### THE RECORDS
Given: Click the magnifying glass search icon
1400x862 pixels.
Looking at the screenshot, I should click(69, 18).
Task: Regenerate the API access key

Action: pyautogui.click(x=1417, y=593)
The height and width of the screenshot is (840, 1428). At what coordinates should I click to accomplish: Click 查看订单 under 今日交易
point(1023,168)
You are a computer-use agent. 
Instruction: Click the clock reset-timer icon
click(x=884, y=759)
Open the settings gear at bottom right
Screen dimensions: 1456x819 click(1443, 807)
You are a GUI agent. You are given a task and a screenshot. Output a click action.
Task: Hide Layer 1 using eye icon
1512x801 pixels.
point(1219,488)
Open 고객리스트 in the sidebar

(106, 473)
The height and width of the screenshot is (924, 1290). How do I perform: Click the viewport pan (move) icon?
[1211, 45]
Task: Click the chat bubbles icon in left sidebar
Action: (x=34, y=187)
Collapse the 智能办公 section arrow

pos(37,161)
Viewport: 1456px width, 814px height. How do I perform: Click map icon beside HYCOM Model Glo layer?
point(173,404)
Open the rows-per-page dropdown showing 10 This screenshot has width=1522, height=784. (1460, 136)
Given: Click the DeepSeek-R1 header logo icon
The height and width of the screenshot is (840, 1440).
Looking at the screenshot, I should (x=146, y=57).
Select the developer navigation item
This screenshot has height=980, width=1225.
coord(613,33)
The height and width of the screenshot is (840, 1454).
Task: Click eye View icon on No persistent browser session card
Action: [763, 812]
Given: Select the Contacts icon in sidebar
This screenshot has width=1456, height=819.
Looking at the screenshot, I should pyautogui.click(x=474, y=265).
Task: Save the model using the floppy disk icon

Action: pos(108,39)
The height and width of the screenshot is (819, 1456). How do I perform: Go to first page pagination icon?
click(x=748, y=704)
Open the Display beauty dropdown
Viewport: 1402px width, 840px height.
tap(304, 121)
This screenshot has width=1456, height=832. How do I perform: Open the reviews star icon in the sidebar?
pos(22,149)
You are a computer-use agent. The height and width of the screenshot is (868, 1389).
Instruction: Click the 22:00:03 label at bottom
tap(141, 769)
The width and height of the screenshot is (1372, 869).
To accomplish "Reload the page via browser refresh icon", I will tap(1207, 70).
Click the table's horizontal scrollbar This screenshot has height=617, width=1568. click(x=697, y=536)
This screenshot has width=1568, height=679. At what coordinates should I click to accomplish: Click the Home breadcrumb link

### WHAT IS BEING ASKED
Every entry shown above should be transcribed without alteration.

### SOLUTION FOR THIS PROBLEM
Given: Click the magnifying glass search icon
1400x862 pixels.
Looking at the screenshot, I should click(69, 18).
Task: Regenerate the API access key

Action: pyautogui.click(x=1417, y=593)
The height and width of the screenshot is (840, 1428). At what coordinates should I click to accomplish: Click 查看订单 under 今日交易
point(1023,168)
You are a computer-use agent. 
Instruction: Click the clock reset-timer icon
click(x=884, y=759)
Open the settings gear at bottom right
Screen dimensions: 1456x819 click(1443, 807)
You are a GUI agent. You are given a task and a screenshot. Output a click action.
Task: Hide Layer 1 using eye icon
1512x801 pixels.
point(1219,488)
Open 고객리스트 in the sidebar

(106, 473)
The height and width of the screenshot is (924, 1290). How do I perform: Click the viewport pan (move) icon?
[1211, 45]
Task: Click the chat bubbles icon in left sidebar
Action: (x=34, y=187)
Collapse the 智能办公 section arrow

pos(37,161)
Viewport: 1456px width, 814px height. How do I perform: Click map icon beside HYCOM Model Glo layer?
point(173,404)
Open the rows-per-page dropdown showing 10 This screenshot has width=1522, height=784. (1460, 136)
Given: Click the DeepSeek-R1 header logo icon
The height and width of the screenshot is (840, 1440).
Looking at the screenshot, I should (x=146, y=57).
Select the developer navigation item
This screenshot has height=980, width=1225.
coord(613,33)
The height and width of the screenshot is (840, 1454).
Task: Click eye View icon on No persistent browser session card
Action: [763, 812]
Given: Select the Contacts icon in sidebar
This screenshot has width=1456, height=819.
Looking at the screenshot, I should pyautogui.click(x=474, y=265).
Task: Save the model using the floppy disk icon

Action: pos(108,39)
The height and width of the screenshot is (819, 1456). How do I perform: Go to first page pagination icon?
click(x=748, y=704)
Open the Display beauty dropdown
Viewport: 1402px width, 840px height.
tap(304, 121)
This screenshot has width=1456, height=832. How do I perform: Open the reviews star icon in the sidebar?
pos(22,149)
You are a computer-use agent. The height and width of the screenshot is (868, 1389).
Instruction: Click the 22:00:03 label at bottom
tap(141, 769)
The width and height of the screenshot is (1372, 869).
To accomplish "Reload the page via browser refresh icon", I will tap(1207, 70).
Click the table's horizontal scrollbar This screenshot has height=617, width=1568. click(x=697, y=536)
This screenshot has width=1568, height=679. At what coordinates should I click to accomplish: Click the Home breadcrumb link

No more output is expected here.